The Bay Area survived the five-day Bay Bridge closure, and now its commute is more or less back on track. Alas, the same cannot be said for BART, which could barely withstand the extra 380,000 trips from passengers who relied on the 24-hour service to get around town during the Bay Bridge blackout.
Now BART is paying for it. The transit agency's oldest-in-the-nation railcars cranked out an extra 235,000 miles during those five days. So while San Francisco residents got to party in Oakland and still make it home at 4 a.m., BART is suffering the hangover.
More than a dozen railcars have been forced out of service for some much-needed maintenance, according to BART. That shouldn't come as a surprise, considering commuters experienced double the number of BART failures over the weekend, including doors not opening, overheating railcars and stuck windshield wipers.
BART's chief mechanical officer estimates it will take work crews at least a week to catch up on all the maintenance from that round-the-clock service, which amounted to an additional 7,800 hours.
This illustrates why BART officials have always been resistant to the pleas of night owls pestering it for 24/7 service — the trains cannot party all night long, even if their occupants can. BART officials say track crews must work on the system when trains aren't running.
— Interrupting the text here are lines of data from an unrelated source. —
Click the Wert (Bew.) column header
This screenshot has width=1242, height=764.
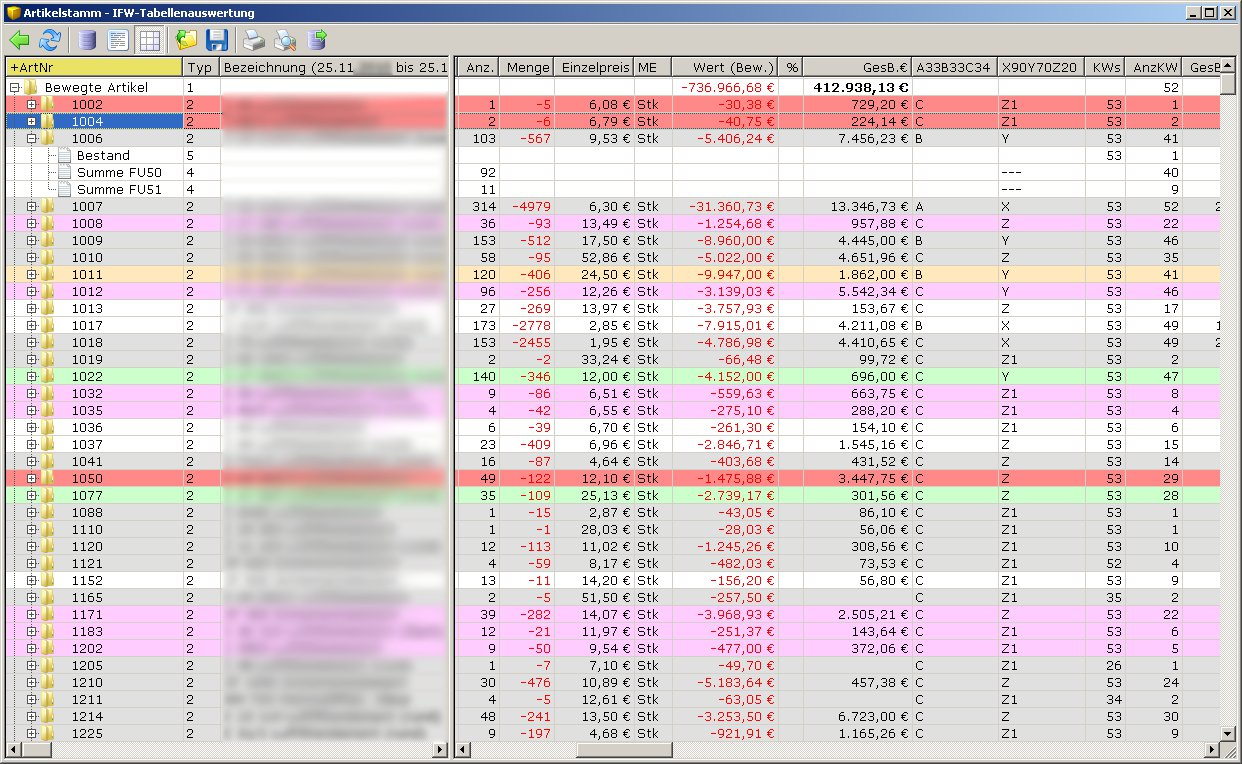pyautogui.click(x=725, y=67)
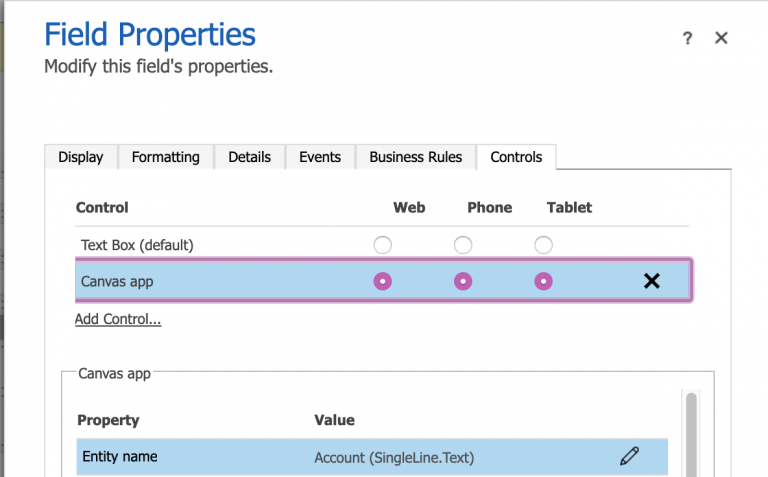The image size is (768, 477).
Task: Switch to the Display tab
Action: [81, 157]
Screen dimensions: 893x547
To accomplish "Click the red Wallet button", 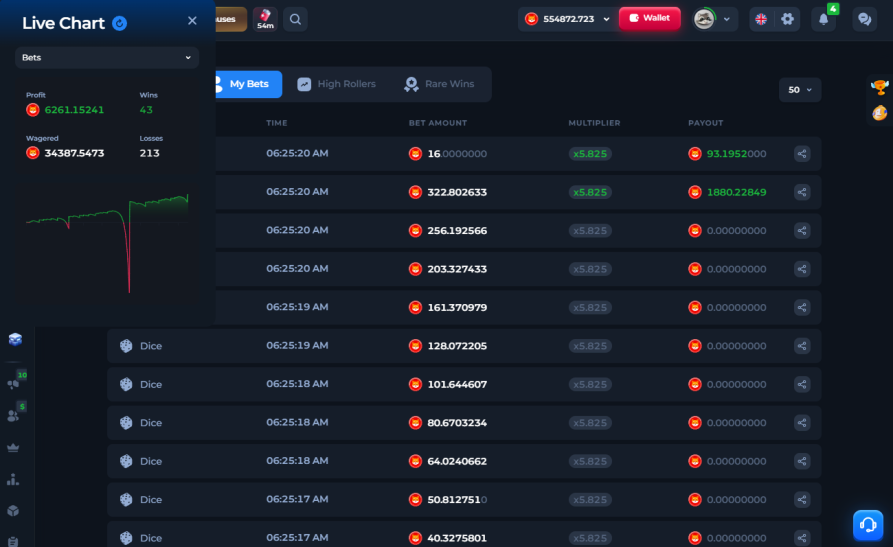I will (649, 18).
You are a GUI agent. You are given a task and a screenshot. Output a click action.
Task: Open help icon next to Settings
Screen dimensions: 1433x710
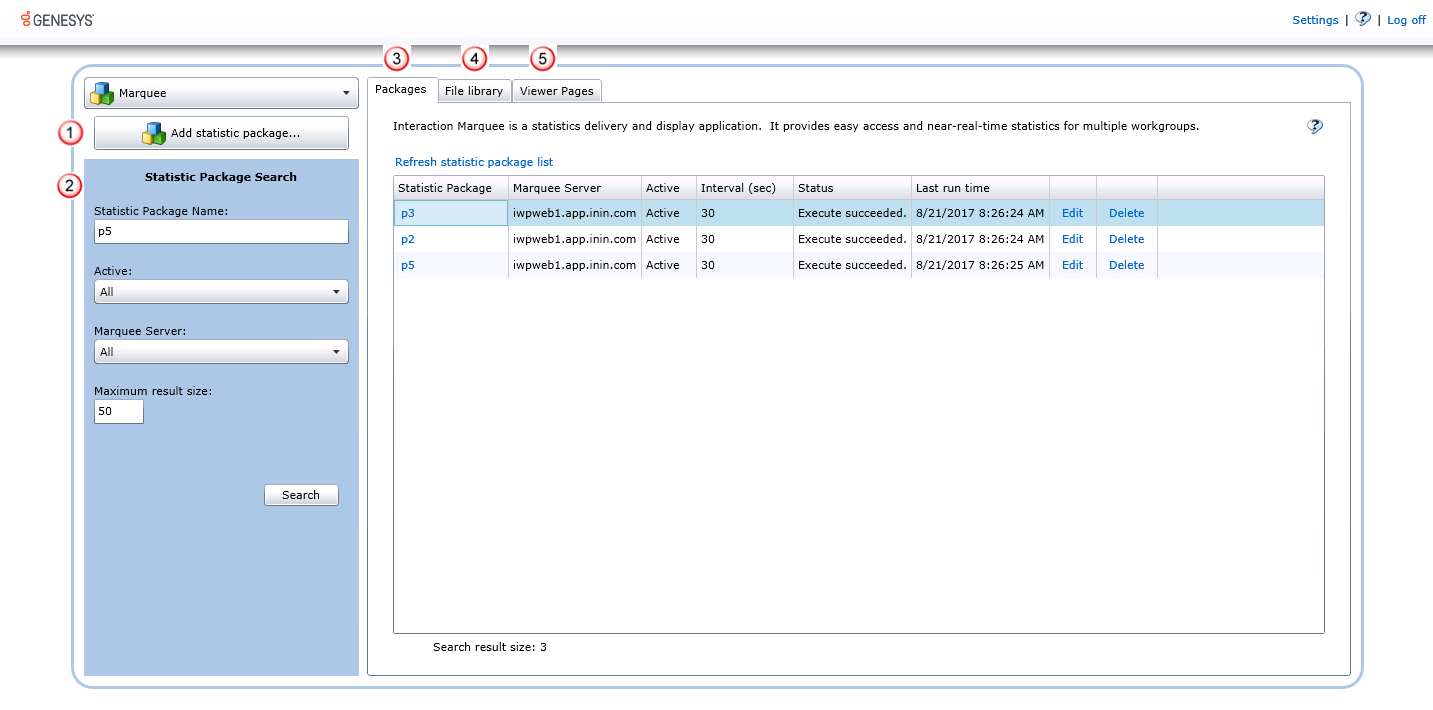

Unlike most large public rail transit systems with multiple sets of tracks on the same routes, BART doesn't have the system redundancy that would allow it to run trains on one set of tracks while performing maintenance on another. Third-rail power has to be shut down for maintenance crews to be able to operate safely and do the work that keeps the system safe and reliable; the trains can't run when the power is down.